Será legítimo exigir a esses jovens a responsabilidade e a maturidade esperadas em função da sua idade, quando os exemplos e referências que lhes são apresentados costumam ser maus e vir “de cima”?
“Eu sempre pensei que o objectivo da Educação era aprender a pensar por si mesmo”…
(John Keating, personagem interpretada por Robin Williams, no Filme “O Clube dos Poetas Mortos”)…
O actual Ministério da Educação faz de conta que esse também é um objectivo da Escola que dirige, mas na prática renega aos alunos a capacidade de “pensar por si mesmos”, em particular através da reflexão escrita, que tem vindo a ser desvalorizada e preterida pela própria Tutela…
Os absurdos e as contradições made in Ministério da Educação sucedem-se…
Os resultados obtidos pelos alunos nos Exames Nacionais/Provas de Aferição que ignorem a produção escrita e a reflexão crítica poderão ser considerados como dados significativos e fidedignos na avaliação do próprio Sistema Educativo?
Que valor terão dados estatísticos potencialmente obtidos de forma artificial, duvidosa e enviesada?

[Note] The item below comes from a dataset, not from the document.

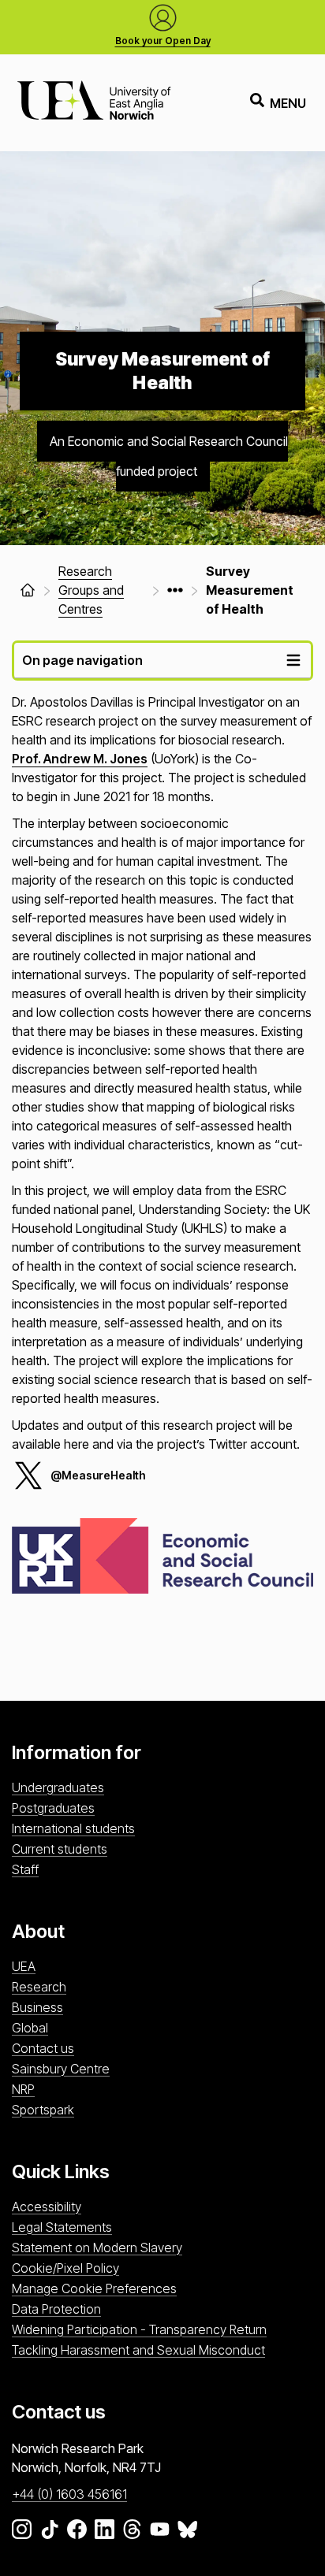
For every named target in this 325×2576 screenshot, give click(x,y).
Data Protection (56, 2309)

E a Escola lá continua a escamotear a realidade e a enganar os jovens, com toda a desfaçatez…
Dando azo ao sarcasmo, também continua o inestimável contributo do Projecto MAIA que, em vez de simplificar a avaliação dos alunos, veio adensar ainda mais algumas trapalhadas e contribuir para a fantasia reinante, fundamentando-se em pressupostos teóricos inconcretizáveis em termos práticos e ignorando as condições humanas e materiais existentes na maioria das escolas…
Dando azo ao sarcasmo, o conforto proporcionado por alguns Gabinetes e a distância que os separa de qualquer escola e, em particular, das salas de aula, poderão ser verdadeiramente enganadores, na medida em que costumam ser péssimos “conselheiros”…
Dando azo ao sarcasmo, a visão “holística, inclusiva, integradora e auto-reflexiva”, defendida pelo Projeto MAIA (Folha 14), o que quer que isso seja, será sempre muito fácil de concretizar quando se está longe de uma sala de aula e se desconhece o funcionamento diário de uma escola…
Dando azo ao sarcasmo, por último, uma pequena referência aos Sindicatos da Educação que recentemente “acordaram para a vida”, depois de terem sido apanhados desprevenidos por uma Manifestação:
“Se não puderem ajudar, atrapalhem. Afinal, o mais importante é participar”…
(Roubado da Internet, de autor desconhecido).